Arzu edilen etik ile erdemsiz siyaset hakkında

Fotoğraf: Reuters
Fotoğraf: Reuters

Husam İytani

Herhangi bir çağdaş olguda etik ile siyasi veriler arasında bir ayırıcı çizgi çizmek, otomatik veya kolay bir süreç değildir. Sonuçları her zaman bunu yapan kişinin lehine değildir. Çünkü bir faktörün ilerleyişine aşırı şekilde bağlılık göstermek ve ona değer olarak öncelik vermek çoğu zaman hem siyaset hem de etiğin birlikte ortadan kalkmasına yol açar.

Etik ve siyaset iç içe geçer, karışır ve birini diğerinden çıkarmak beyhude bir mesele haline gelir.
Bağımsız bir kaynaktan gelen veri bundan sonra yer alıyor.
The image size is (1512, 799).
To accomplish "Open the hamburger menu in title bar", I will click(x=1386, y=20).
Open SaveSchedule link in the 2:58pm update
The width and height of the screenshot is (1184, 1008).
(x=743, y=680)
ABD ve Avrupa üniversitelerindeki öğrenci gösterilerini ele alıp, katılımcıların etik üstünlüğünü, sloganlarını ve taleplerini göz önünde bulundurarak onları siyasi olarak değerlendirmek istersek, hızlı bir analiz ile bunun Joe Biden yönetimi ile İsrail arasındaki derin ittifakı gösterdiğini görürüz. Bu ittifakın amacı, Hamas hareketini yenilgiye uğratmak, Gazze Şeridi'nin yönetici organı konumuna geri dönmesini engellemek ve silahlı varlığına son vermektir. Washington'un İsrail ordusuna uçaklarda kullanacağı füzelerin sevkiyatını askıya almasının ardından ortaya çıkan anlaşmazlığı, Amerikalılar görüş farklılığı bağlamına yerleştirirken, Binyamin Netanyahu ve hükümetindeki aşırı dinci sağ korosu, bunu İsrail'in kendisini savunmasını engelleme girişimi olarak göstermeye çalıştı.

Biden'ın 7 Ekim saldırısını takip eden ilk saatlerden bu yana İsrail'e verdiği mutlak desteğe Arap Amerikalıların dile getirdiği derin itiraza, Amerikan yönetiminin gösterilere tepkisi, öğrencilerin tutuklanması ve binlerce öğrencinin geleceğinin yok edilmesi noktasına varılması ekleniyor. Bu iki faktörün birleşimi, Biden'ın gençlerin ve Arap Amerikalıların oylarını kazanma konusunda zaten zayıf olan şansına ciddi bir darbe indirecek. Biden'ın başkanlık seçimleri kampanyasına Demokrat adayın göç politikasının başarısızlığı ve ileri yaşına, tökezlemelerine ve gaflarına güçlü bir şekilde odaklanılması gibi başka zayıflık faktörleri de ekleniyor. Bu durumda görünen o ki tüm soruşturmalara ve popülist söylemlere rağmen Cumhuriyetçi aday Donald Trump'a Beyaz Saray'a dönme konusunda ciddi bir şans veren kamuoyu yoklamaları, Amerikan toplumundaki derin kutuplaşma durumu göz önüne alındığında büyük bir güvenilirliğe sahip.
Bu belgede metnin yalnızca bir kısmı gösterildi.